WHAT IS REQUIRED: Scan the records below. List lines holding "Скачать".
___ RECORD EXTRACTS
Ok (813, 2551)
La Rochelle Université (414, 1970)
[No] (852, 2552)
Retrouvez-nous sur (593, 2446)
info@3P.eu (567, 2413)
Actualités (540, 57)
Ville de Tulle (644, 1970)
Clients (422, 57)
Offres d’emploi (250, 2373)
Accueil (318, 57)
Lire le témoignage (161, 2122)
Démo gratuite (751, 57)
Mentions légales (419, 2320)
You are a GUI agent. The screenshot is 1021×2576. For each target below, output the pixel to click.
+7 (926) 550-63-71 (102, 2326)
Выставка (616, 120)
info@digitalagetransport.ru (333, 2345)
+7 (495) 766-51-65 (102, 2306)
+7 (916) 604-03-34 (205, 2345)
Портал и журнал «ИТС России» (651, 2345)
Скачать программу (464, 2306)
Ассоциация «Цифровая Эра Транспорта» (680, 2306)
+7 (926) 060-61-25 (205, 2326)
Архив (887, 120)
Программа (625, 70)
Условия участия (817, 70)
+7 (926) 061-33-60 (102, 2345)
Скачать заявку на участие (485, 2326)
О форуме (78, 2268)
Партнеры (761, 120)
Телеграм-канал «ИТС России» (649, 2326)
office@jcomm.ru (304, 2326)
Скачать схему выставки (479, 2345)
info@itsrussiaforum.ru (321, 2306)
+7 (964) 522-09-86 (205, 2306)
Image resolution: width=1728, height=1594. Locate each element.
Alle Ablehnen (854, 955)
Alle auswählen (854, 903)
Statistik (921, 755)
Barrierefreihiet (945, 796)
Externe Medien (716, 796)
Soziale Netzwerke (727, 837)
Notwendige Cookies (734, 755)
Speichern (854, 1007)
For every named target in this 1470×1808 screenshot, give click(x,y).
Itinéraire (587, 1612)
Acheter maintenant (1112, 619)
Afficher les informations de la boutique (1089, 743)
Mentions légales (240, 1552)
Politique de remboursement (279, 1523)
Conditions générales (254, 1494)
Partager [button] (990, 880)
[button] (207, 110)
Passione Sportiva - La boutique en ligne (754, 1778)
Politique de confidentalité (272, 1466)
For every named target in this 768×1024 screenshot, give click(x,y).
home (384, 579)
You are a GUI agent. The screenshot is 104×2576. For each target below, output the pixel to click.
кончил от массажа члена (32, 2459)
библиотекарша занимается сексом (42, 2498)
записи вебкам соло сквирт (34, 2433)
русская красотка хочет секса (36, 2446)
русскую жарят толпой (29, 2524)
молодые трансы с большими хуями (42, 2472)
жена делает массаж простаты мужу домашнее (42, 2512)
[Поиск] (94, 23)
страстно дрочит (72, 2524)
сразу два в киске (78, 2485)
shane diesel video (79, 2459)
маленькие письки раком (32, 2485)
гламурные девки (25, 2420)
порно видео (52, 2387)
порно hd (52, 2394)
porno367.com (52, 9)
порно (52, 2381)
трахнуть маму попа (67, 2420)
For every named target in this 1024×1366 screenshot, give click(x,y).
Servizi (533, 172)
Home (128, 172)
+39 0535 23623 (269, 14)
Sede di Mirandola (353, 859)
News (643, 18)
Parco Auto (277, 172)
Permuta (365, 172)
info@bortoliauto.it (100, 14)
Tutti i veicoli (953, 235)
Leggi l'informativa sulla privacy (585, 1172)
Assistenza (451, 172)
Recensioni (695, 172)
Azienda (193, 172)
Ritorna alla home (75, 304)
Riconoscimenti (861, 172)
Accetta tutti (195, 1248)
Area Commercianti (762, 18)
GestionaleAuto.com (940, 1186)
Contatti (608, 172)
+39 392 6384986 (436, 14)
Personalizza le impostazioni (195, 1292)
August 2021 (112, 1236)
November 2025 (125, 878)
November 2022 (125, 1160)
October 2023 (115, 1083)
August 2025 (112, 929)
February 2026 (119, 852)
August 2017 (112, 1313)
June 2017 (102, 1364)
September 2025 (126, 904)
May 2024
______
EXERCISE ANSWER:
Скачать программу (464, 2306)
Скачать заявку на участие (485, 2326)
Скачать схему выставки (479, 2345)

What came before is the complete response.